• _Exercise instructions_
Your task is to restate word for word the lines in the material below, from the one with "You are a computer-use" up to and including the one with "Switch to chobiitでの表示設定 tab". Do not carry over the pictures.

• _Source data_
———
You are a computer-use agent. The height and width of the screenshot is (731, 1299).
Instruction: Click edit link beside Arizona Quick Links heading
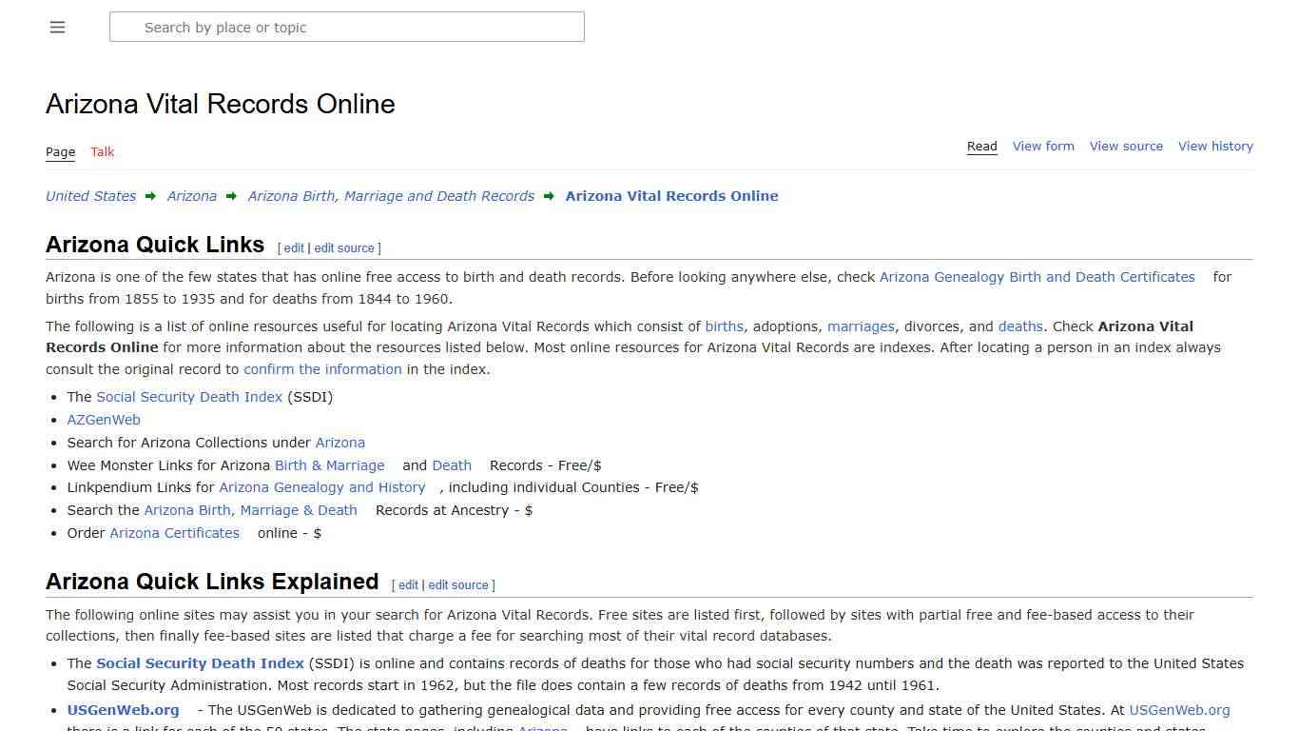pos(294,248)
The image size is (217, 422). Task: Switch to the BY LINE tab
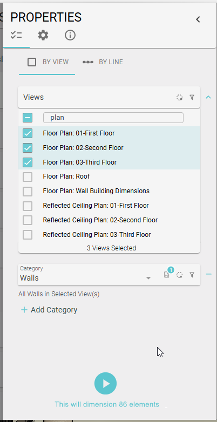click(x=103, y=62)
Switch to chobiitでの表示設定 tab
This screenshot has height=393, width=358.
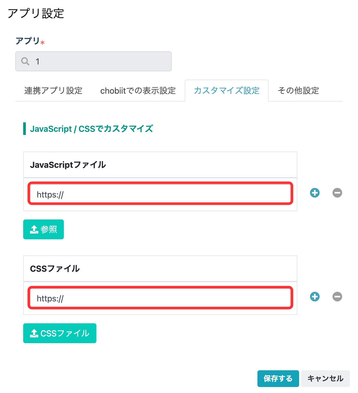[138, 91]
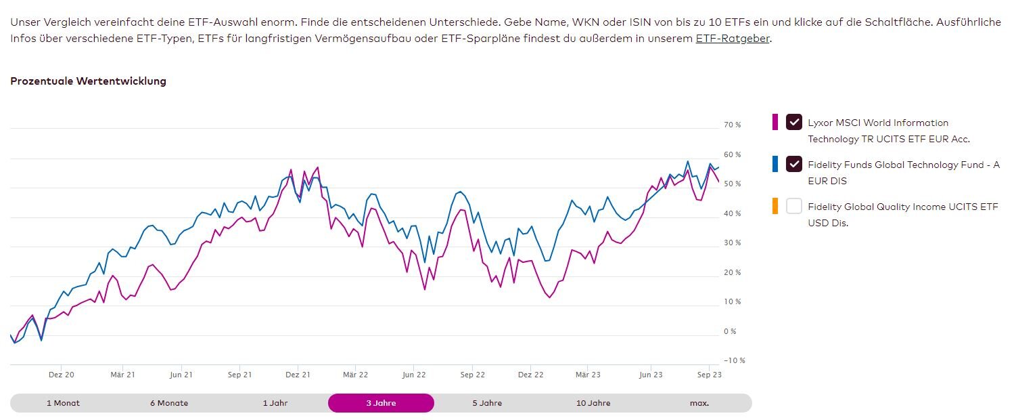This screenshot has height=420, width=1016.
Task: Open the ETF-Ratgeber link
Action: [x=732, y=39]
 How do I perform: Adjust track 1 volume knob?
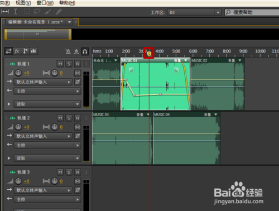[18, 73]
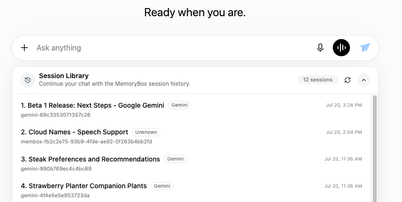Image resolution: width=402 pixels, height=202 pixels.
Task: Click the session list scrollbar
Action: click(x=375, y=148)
———
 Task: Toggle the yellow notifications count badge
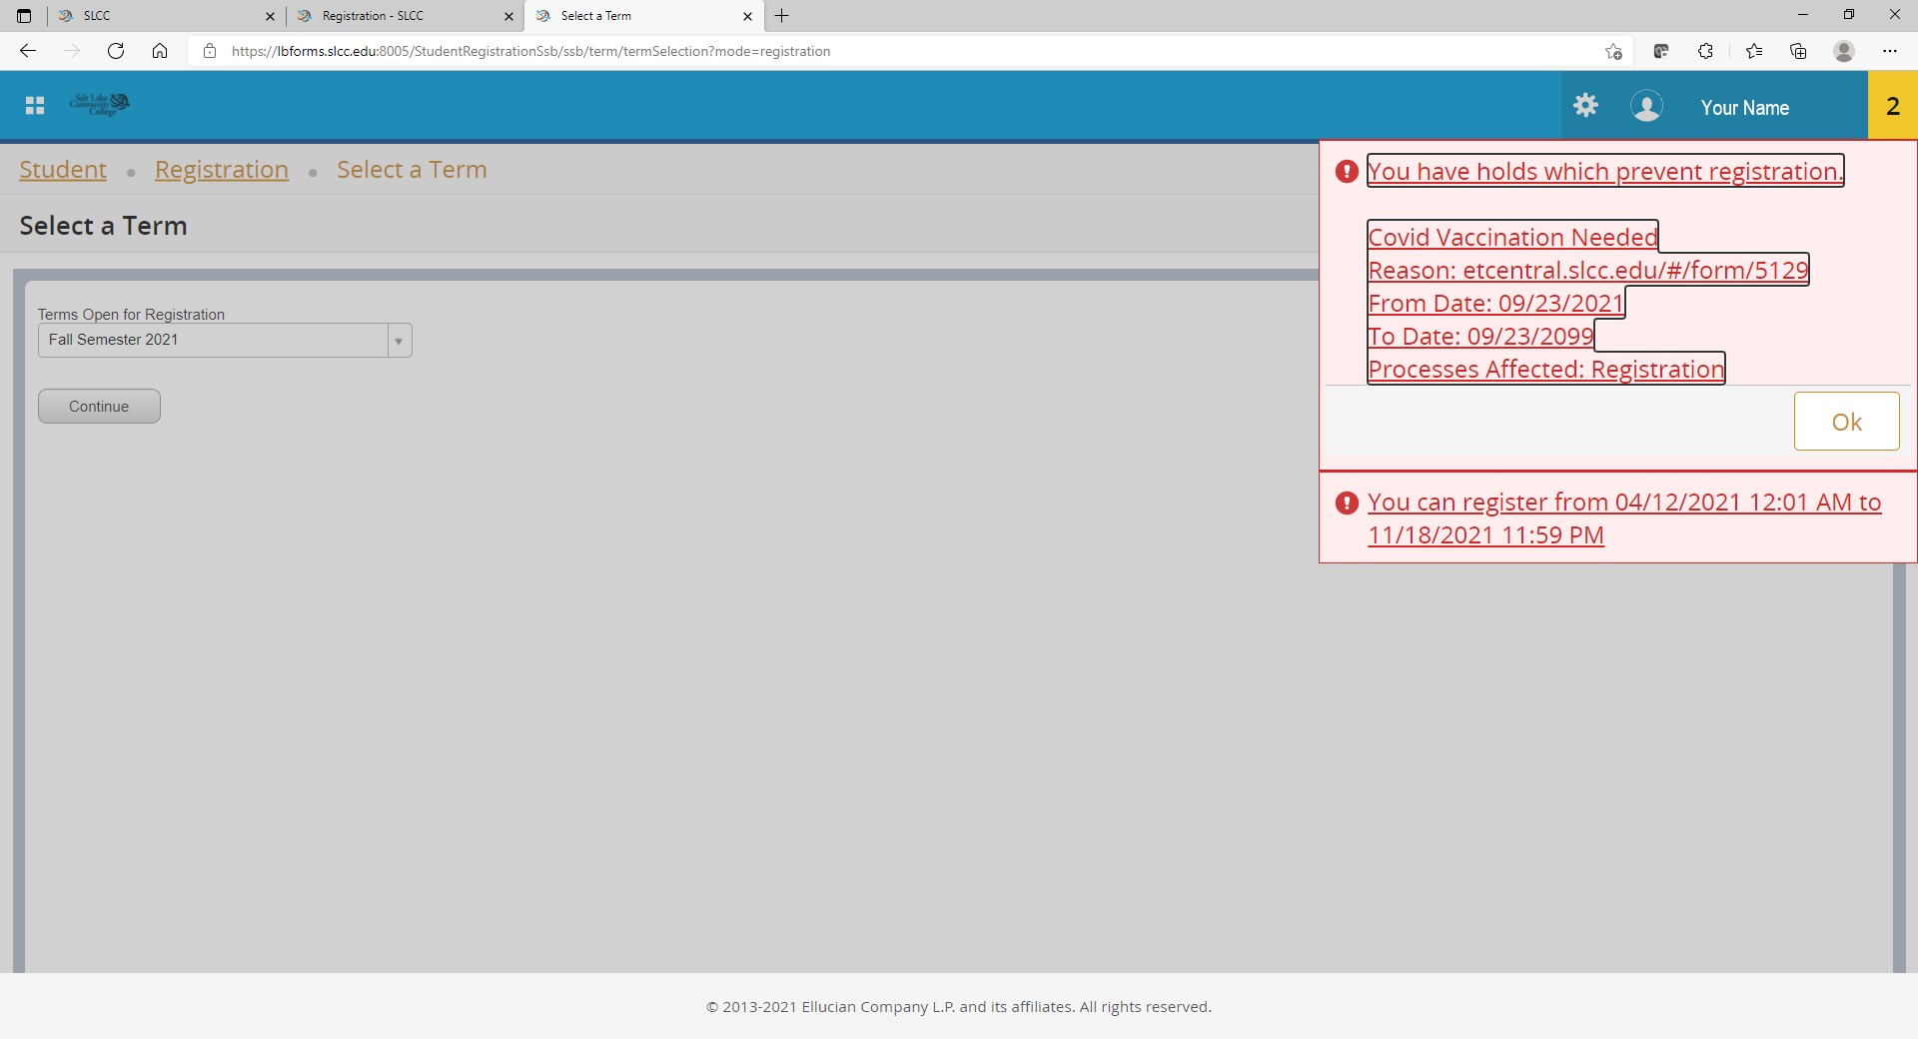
———
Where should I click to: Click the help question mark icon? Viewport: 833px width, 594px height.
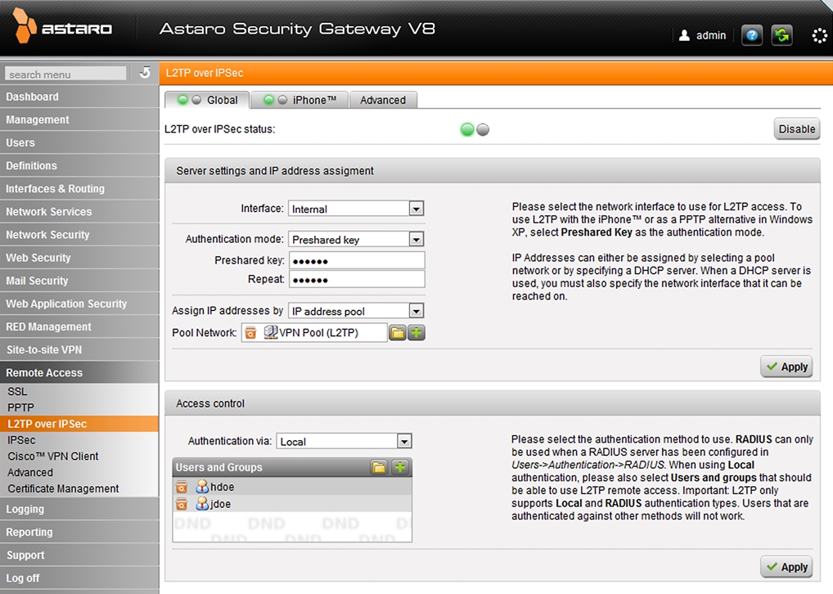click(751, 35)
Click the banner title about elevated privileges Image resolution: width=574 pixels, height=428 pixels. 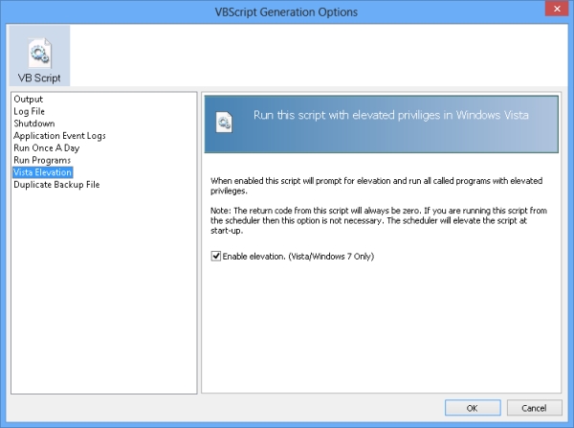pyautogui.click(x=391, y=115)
———
• _Output for this task_
You are a computer-use agent. The height and width of the screenshot is (731, 1299).
Instruction: Click edit link beside Arizona Quick Links heading
pos(294,248)
The image size is (217, 422). Task: Switch to the BY LINE tab
click(x=103, y=62)
Switch to chobiitでの表示設定 tab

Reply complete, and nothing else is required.